In recent weeks, Paramount has been engulfed in turmoil stemming from the company’s strained relationship with the Trump administration. The company paid $16 million this month to settle a lawsuit brought by President Trump. Critics — including CBS’s “Late Night” host, Stephen Colbert — said the settlement was effectively a payoff to secure approval from the Trump administration, claims the company flatly rejected.
Mr. Colbert said last week that the company was ending his show next year, leading some prominent Democrats to claim that the move was politically motivated. The company has denied that, saying the program was canceled for financial reasons.
In recent days, Skydance took steps to assuage Mr. Carr, telling the agency that it would install an official at the news division to ensure fairness in its journalism and committing to avoiding diversity, equity and inclusion programs at the company.
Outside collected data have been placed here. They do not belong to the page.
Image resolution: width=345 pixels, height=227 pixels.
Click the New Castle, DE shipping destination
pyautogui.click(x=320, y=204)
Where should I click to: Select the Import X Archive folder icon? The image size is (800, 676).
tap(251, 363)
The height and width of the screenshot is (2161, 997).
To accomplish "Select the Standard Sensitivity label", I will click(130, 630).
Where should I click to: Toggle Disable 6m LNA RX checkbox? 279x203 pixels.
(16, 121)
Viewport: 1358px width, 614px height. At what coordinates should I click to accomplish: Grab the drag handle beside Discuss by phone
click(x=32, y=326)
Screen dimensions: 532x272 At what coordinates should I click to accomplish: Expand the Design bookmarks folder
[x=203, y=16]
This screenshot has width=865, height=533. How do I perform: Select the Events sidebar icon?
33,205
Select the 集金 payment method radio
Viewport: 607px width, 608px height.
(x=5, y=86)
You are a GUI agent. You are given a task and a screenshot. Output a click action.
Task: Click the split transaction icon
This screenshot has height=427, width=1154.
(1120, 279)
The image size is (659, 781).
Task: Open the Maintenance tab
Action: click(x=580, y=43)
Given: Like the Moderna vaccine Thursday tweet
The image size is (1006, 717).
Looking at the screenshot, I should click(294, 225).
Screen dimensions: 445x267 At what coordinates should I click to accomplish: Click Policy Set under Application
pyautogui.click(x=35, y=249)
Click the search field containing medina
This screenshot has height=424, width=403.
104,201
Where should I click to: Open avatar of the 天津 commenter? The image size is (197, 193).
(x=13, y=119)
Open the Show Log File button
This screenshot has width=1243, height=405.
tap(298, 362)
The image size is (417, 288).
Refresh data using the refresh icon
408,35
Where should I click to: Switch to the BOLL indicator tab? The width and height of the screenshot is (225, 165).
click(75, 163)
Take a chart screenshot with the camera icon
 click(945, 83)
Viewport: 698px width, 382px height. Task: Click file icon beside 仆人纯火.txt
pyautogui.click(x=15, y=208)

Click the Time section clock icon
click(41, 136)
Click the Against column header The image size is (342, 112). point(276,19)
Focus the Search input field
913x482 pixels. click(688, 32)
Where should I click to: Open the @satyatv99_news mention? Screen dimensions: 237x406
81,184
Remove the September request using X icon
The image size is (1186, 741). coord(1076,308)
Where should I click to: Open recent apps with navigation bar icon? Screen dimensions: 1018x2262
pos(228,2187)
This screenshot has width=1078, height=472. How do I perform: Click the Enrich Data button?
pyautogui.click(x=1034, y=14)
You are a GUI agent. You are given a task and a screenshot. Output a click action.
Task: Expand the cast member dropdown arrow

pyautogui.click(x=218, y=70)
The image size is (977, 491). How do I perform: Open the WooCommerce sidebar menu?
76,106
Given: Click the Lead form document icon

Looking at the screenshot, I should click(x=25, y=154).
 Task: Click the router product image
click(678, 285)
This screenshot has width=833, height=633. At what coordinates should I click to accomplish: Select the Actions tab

In his statement, Mr. Carr lauded these steps, saying they would “begin the process of earning back Americans’ trust.”
Anna M. Gomez, a Democratic commissioner on the F.C.C., said in a statement that the agency had used “its vast power to pressure Paramount to broker a private legal settlement and further erode press freedom.”
“Even more alarming, it is now imposing never-before-seen controls over newsroom decisions and editorial judgment, in direct violation of the First Amendment and the law,” Ms. Gomez said.
Spokespeople for Paramount and Skydance had no comment.
With the deal expected to close shortly, the future of Paramount’s management team, including its three co-chief executives, is hanging in the balance. Though George Cheeks is expected to stay on under Skydance, the two other chief executives, Brian Robbins and Chris McCarthy, have not disclosed their next steps. Skydance has also said that the company would look to cut costs after the merger closes, raising questions about the future of the company’s work force.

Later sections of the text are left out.